I want to move things a bit around. So if this is still settling, maybe hold off on the release notes for a bit. Right now, you would add an 14197.improvement.rst file (actually its improvements at the moment, but I wish to change it) into the changelog folder. I will move that to doc/release/upcoming_changes if everyone is fine with that.

It should then be formatted as:

``my_new_feature`` option for `my_favorite_function`
----------------------------------------------------
The ``my_new_feature`` option is now available for `my_favorite_function`.
To use it, write ``np.my_favorite_function(..., my_new_feature=True)``.

(but if you are quick, just go ahead and I will fix it up/move things around as necessary, the small issue is that right now towncrier does not really support the way we write our release notes).

@charris
Copy link
Member

charris commented Aug 6, 2019

I went ahead and posted to the list.

@zoj613
Copy link
Contributor Author

zoj613 commented Aug 6, 2019

I went ahead and posted to the list.

Thanks a lot. sorry about that.
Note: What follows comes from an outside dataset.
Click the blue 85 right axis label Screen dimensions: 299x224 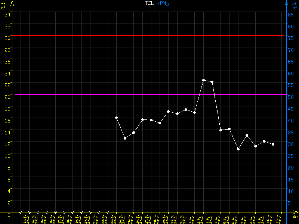pos(290,14)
I haven't had the chance to push the required changes until now.

@seberg
Copy link
Member

seberg commented Aug 6, 2019

I think you are currently editing mtrand.pyx, but these changes should be in generator.pyx to mainly affect the new API. We could expose it to the old API, but in that case the default should probably be "legacy" (although, maybe we should not, give everyone a reason to switch over).

@zoj613
Copy link
Contributor Author

zoj613 commented Aug 6, 2019

I am getting errors while running the tests on macOS after merging the latest changes from the master branch. I get a ERROR: refguide or doctests have errors with exception ValueError: shapes (2,2) and (9,2) not aligned: 2 (dim 1) != 9 (dim 0). Can someone help me with this error?

@zoj613
Copy link
Contributor Author

zoj613 commented Aug 6, 2019

I think you are currently editing mtrand.pyx, but these changes should be in generator.pyx to mainly affect the new API. We could expose it to the old API, but in that case the default should probably be "legacy" (although, maybe we should not, give everyone a reason to switch over).
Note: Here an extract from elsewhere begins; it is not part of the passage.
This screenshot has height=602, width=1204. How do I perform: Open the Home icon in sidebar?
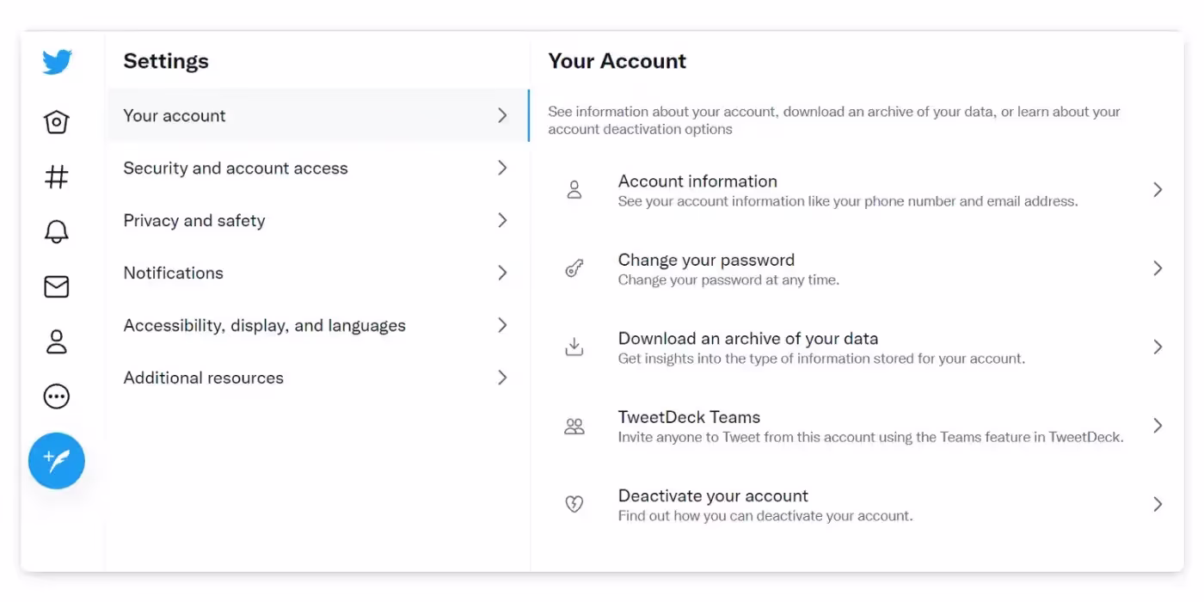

should I then leave the function in mtrand.pyx as it was before the PR?

@seberg
Copy link
Member

seberg commented Aug 6, 2019

@zoj613, probably, although you could leave the change for now and just change the mode default to "legacy". I am not sure which option I prefer, both will do.

@zoj613 zoj613 changed the title Multivariate normal speedups ENH: Multivariate normal speedups Aug 6, 2019
@eric-wieser
Copy link
Member

eric-wieser commented Aug 7, 2019

I'm not really sure I like including mode='factor' with the other modes - all the others produce the same distribution via a different routine, but mode='factor' takes a fundamentally different set of arguments.
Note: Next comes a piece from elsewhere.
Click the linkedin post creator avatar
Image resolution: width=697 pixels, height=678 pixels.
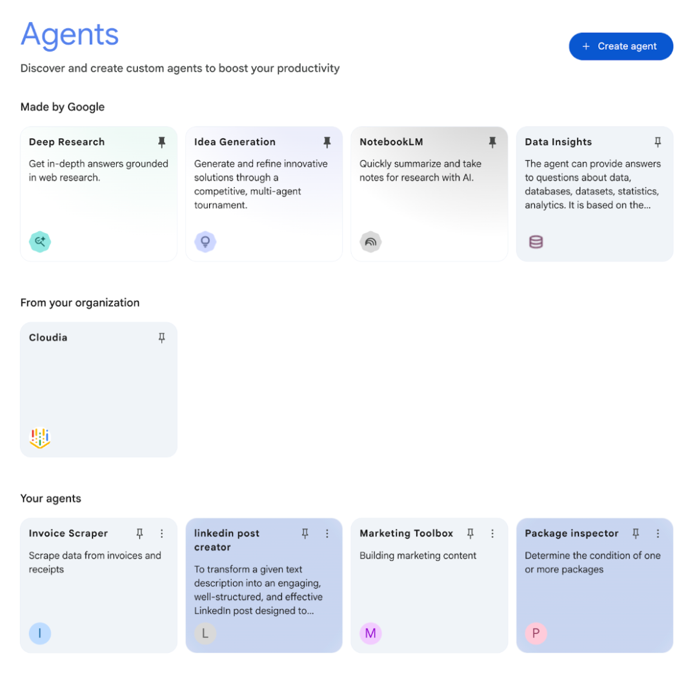(x=205, y=633)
So I think I prefer a spelling closer to the earlier revision,

  • multivariate_normal(mean, cov, factor=<factor>)
  • multivariate_normal(mean, cov, factor_method='svd')

Another option would be

  • multivariate_normal(mean, cov, factor_method='svd')
  • multivariate_normal.from_factor(mean, cov_factor)

(precedent: itertools.chain(...) vs itertools.chain.from_iterable(...))

@ilayn
Copy link
Contributor

ilayn commented Aug 7, 2019

If the covariance matrix is numerically semidefinite, cholesky will trip up. But isn't this breaking backwards compatibility where SVD was working but cholesky will fail?

@rkern
Copy link
Member

rkern commented Aug 7, 2019

I think you are currently editing mtrand.pyx, but these changes should be in generator.pyx to mainly affect the new API. We could expose it to the old API, but in that case the default should probably be "legacy" (although, maybe we should not, give everyone a reason to switch over).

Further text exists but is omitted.